| Übungstext |
# # # # #

Weiß eigentlich jemand, wann es angefangen hat, dass Deutsche sich zur Begrüßung umarmen und küssen? Als ich ein Teenager war, gab es das auf alle Fälle noch nicht. Wenn wir Pubertanten uns damals begegneten, nickten wir uns cool zu und sagten „Hi“. Bestenfalls machten wir kurz Augenkontakt und hoben vielleicht – möglichst ohne sichtbares emotionales Engagement – ganz leicht die Hand. So als wolle man winken, habe es sich aber kurz nach Beginn der Bewegung anders überlegt. Wie das eben junge Menschen tun, wenn sie noch nicht wissen, ob dieser Körper nun endgültig ihnen gehört, oder ob er ihnen nur versehentlich zugeteilt wurde, und sie ihn morgen wieder zurückgeben müssen. Erwachsene hingegen schüttelten sich zur Begrüßung mit festem Griff die Hände. Das war‘s. Einzige Ausnahme: Man verabschiedete am Bahnhof oder Flughafen einen Blutsverwandten – oder jemanden, mit dem man regelmäßig Körperflüssigkeiten austauschte – zu einer langen Reise. Oder sah ihn nach einer solchen wieder. Dann gab es auch mal kurzen Körperkontakt in der Öffentlichkeit.

# # # # #

| Zeilen |
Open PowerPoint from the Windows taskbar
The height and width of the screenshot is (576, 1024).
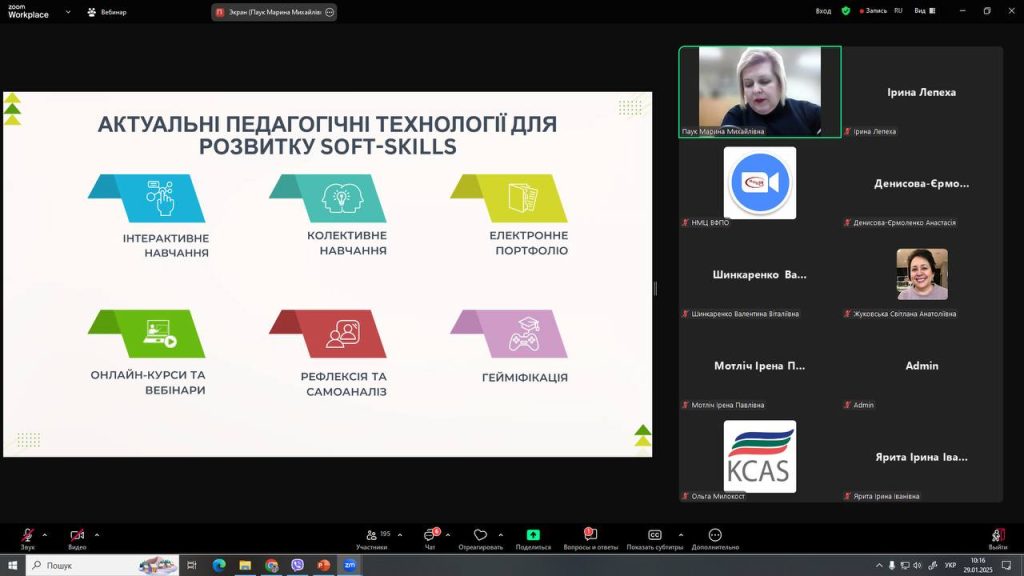323,565
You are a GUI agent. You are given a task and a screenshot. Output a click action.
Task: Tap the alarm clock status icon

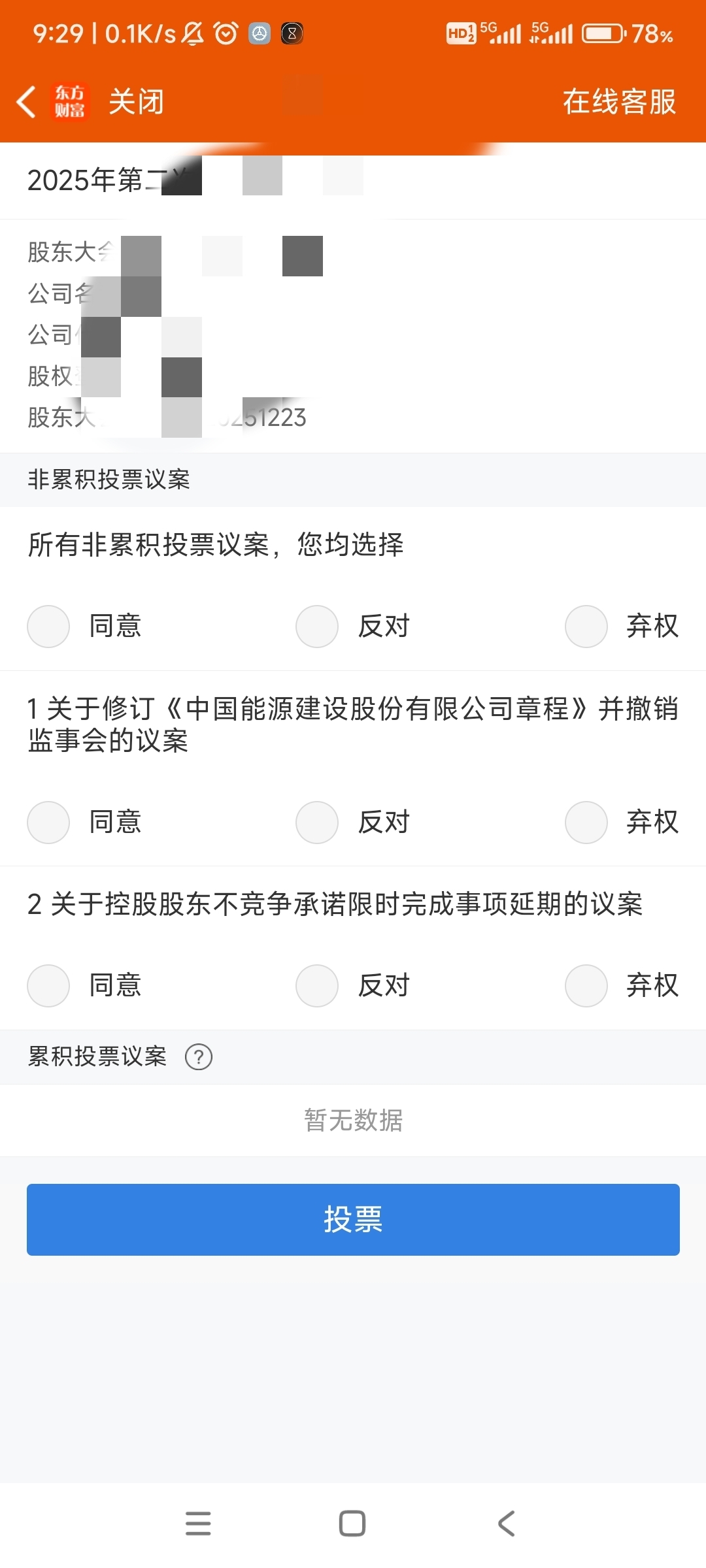tap(226, 33)
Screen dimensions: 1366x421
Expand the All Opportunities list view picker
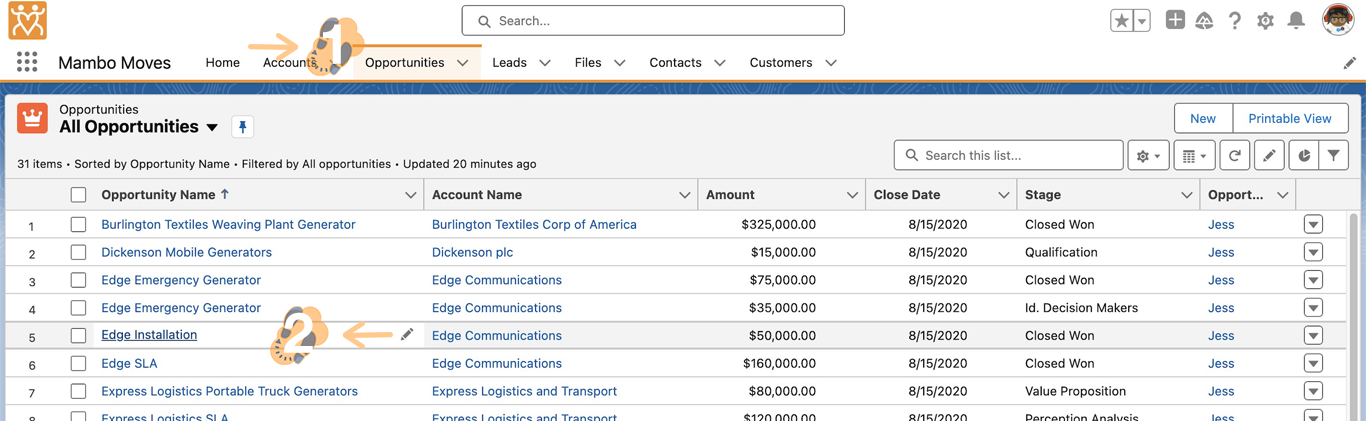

# # # # #

| Aufgabe 1 |
Wie haben sich Erwachsene laut dem Übungstext damals begrüßt?
| Aufgabe 2 |
Schreib den Absatz aus dem Übungstext, der mit „Weiß eigentlich jemand“ anfängt, als kurze Stichpunktliste um, in der die wichtigsten Fakten erhalten bleiben.

| Antwort 1 |
Sie haben sich mit festem Griff die Hände geschüttelt.

| Antwort 2 |
- Gefragt wird, seit wann sich Deutsche zur Begrüßung umarmen und küssen.
- In der Teenagerzeit der schreibenden Person gab es das noch nicht.
- Jugendliche nickten sich damals cool zu und sagten „Hi“, höchstens mit kurzem Blickkontakt und einer nur leicht gehobenen Hand.
- Erwachsene schüttelten sich mit festem Griff die Hände.
- Einzige Ausnahme: Wer Blutsverwandte oder intime Partner am Bahnhof oder Flughafen zu einer langen Reise verabschiedete oder danach wiedersah, hatte auch mal kurz Körperkontakt in der Öffentlichkeit.